Chereads / Di Balik Cermin / Chapter 17 - Trauma

Chapter 17 - Trauma

Awan berpaling dari buku bacaannya, untuk melihat Michelia datang dan duduk di sebelahnya. Dia tampak menatap Awan malu-malu, tangannya bergerak untuk menyampirkan beberapa helai rambutnya ke belakang. Awan menunggu untuk mendengar apa yang ingin Michelia katakan. Dia bersandar di pohon menyamankan posisinya.

"Awan, tentang beberapa hari lalu. Aku ingin meminta maaf." Michelia berkata sangat pelan hingga Awan harus mendengarnya dengan benar. Awan menyadarkan dirinya beberapa kali di dalam kepala bahwa yang duduk di sebelahnya ini bukanlah sahabatnya. Tapi tetap saja sangat sulit, di mana tahun-tahun yang dia ingat di sekolah Michelia selalu ada dan menemaninya apalagi sekarang dia duduk di sebelahnya dengan wajah penyesalan. Walaupun dia tahu fitnah yang di tuduhkan oleh Michelia sangat membuatnya kecewa dengan tuduhan yang kotor.

Awan menutup bukunya, menaruhnya di rerumputan di sebelahnya. Dia meletakkan titik fokus pada Michelia, mengangkat alis dan ingin mendengar kelanjutan yang Michelia akan katakan padanya.

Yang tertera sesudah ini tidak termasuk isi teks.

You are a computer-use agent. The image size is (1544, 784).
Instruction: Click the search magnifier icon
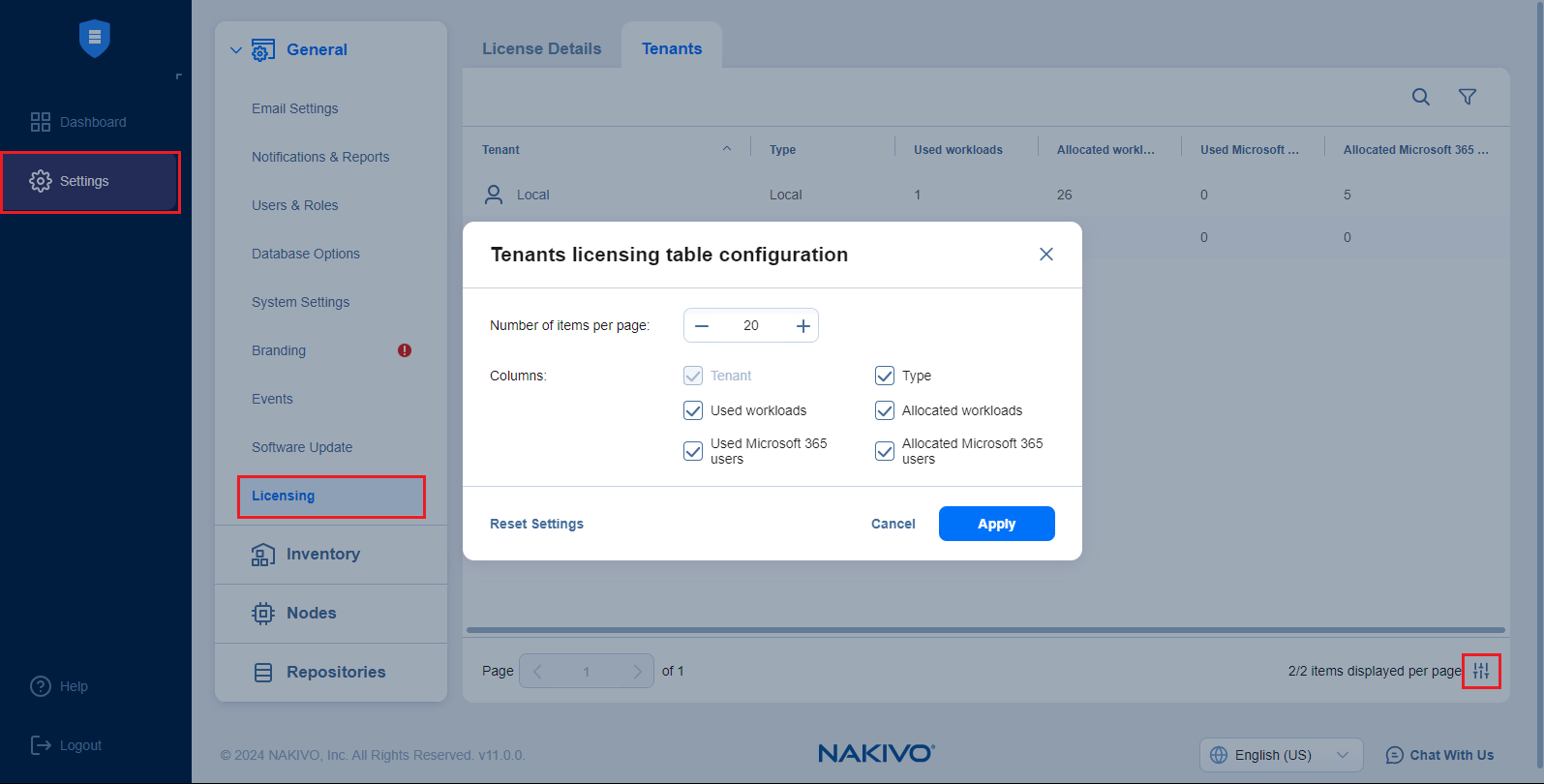tap(1420, 97)
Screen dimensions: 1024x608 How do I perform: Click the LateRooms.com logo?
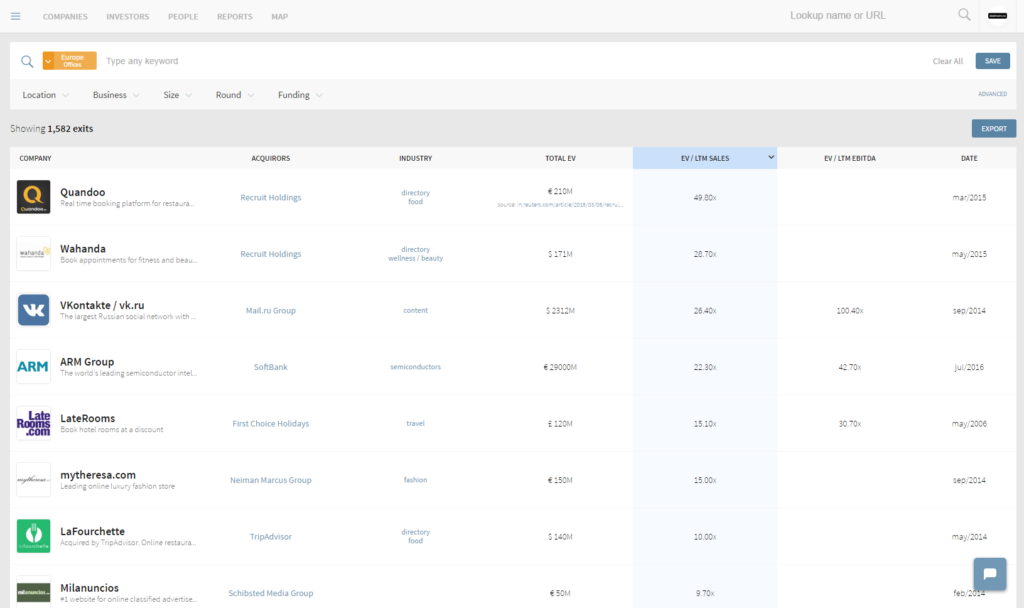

"Aku sangat menyesalinya dan nggak bermaksud kayak gitu. Aku minta maaf, Awan." Mata Michelia berair, Awan sama sekali tidak bisa melihat sahabatnya menangis.

"Jangan menangis Lia, kamu sudah mengakui kesalahanmu. Itu sudah cukup," kata Awan pengertian dan tersenyum tipis.

"Kamu memaafkanku?" tanya Michelia penuh harap, dia bergeser untuk lebih dekat pada Awan hingga Awan bisa merasakan panas tubuh Michelia di sisinya.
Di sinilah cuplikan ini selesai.